If I hurt no-one, than please
Here is where we may disagree. Homosexuality, abortion, illegal drugs, etc. They do harm people.
True Libertarians are a dying breed. Please don't capitalize on their death by pretending to be there heir.
I'll sell tickets instead, thanks.
Cuz' you're not fooling anyone.
Oh well. Back to work, then.
"I want your govt. out of my womb, my bedroom, my TV and radio and print, and anything else that warrants their (or your) snooping nose into my private behavior."
Just what are you doing in your bedroom that would cause any problems in the first place? I mean really if you are not guilty of anything then why be worried?
We are about hacking trolls to death with butter knives, stapling their lips shut with office staplers, and stuffing them into NYC subway toilets for swirlies of doom.
We are for stomping on your parking validation ticket with a laugh and a sneer.
We are for coring out your noggin with a potato peeler and wearing your dessicated face as a hat.
All to save the wails, or was that nails?
I never could get that right.
But anyway, coming back to FR again and again after being banned repeatedly is like a moth beating itself to death against a lightbulb, the moth eventually dies and the lightbulb merely feels warm.
That, and the moth gives amusement to kitties anywhere nearby.
Please change your name to "Hate the Family".
No, we ate banned7, and were waiting for him to come back.
We also beat terrorist apologists with pork chops and bacon strips.

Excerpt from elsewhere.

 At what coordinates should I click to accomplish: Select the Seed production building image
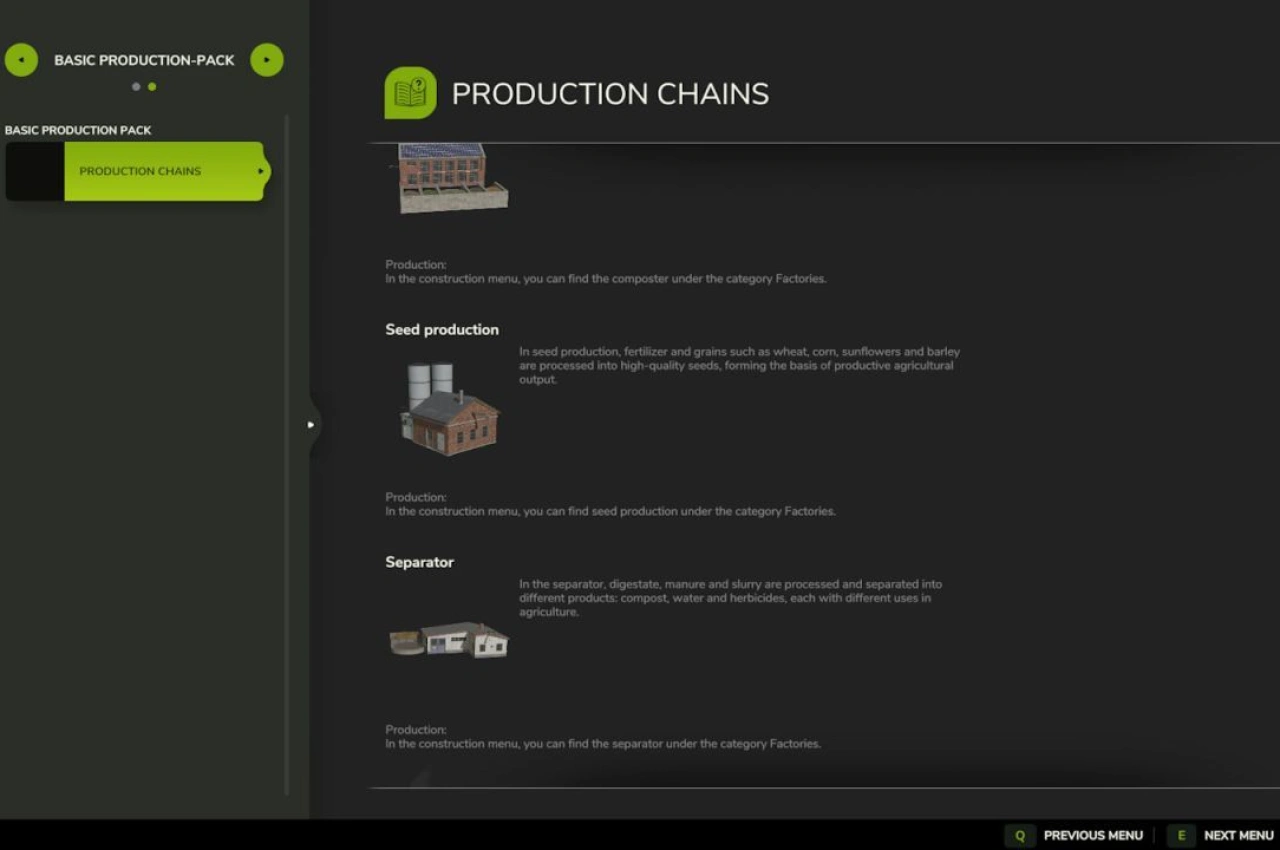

Some jokes just write themselves.
"Cal l"
Wait, didn't Nicholas Cage name his new son Cal-El or something like that?
Maybe the poster is a Superman buff.
Can I order one of those?? I have a real problem with road rage and this little gadget should make me feel better during rush hour! Mount it to my front bumper and getouttadaway!
No, you don't have to put them away.
Weapons free on this exercise.
And if it loks like it needs pork chopping, it likely also needs some blasting.
I need one of those for a minor woodchuck problem.
That, and the gophers have been vicious this year.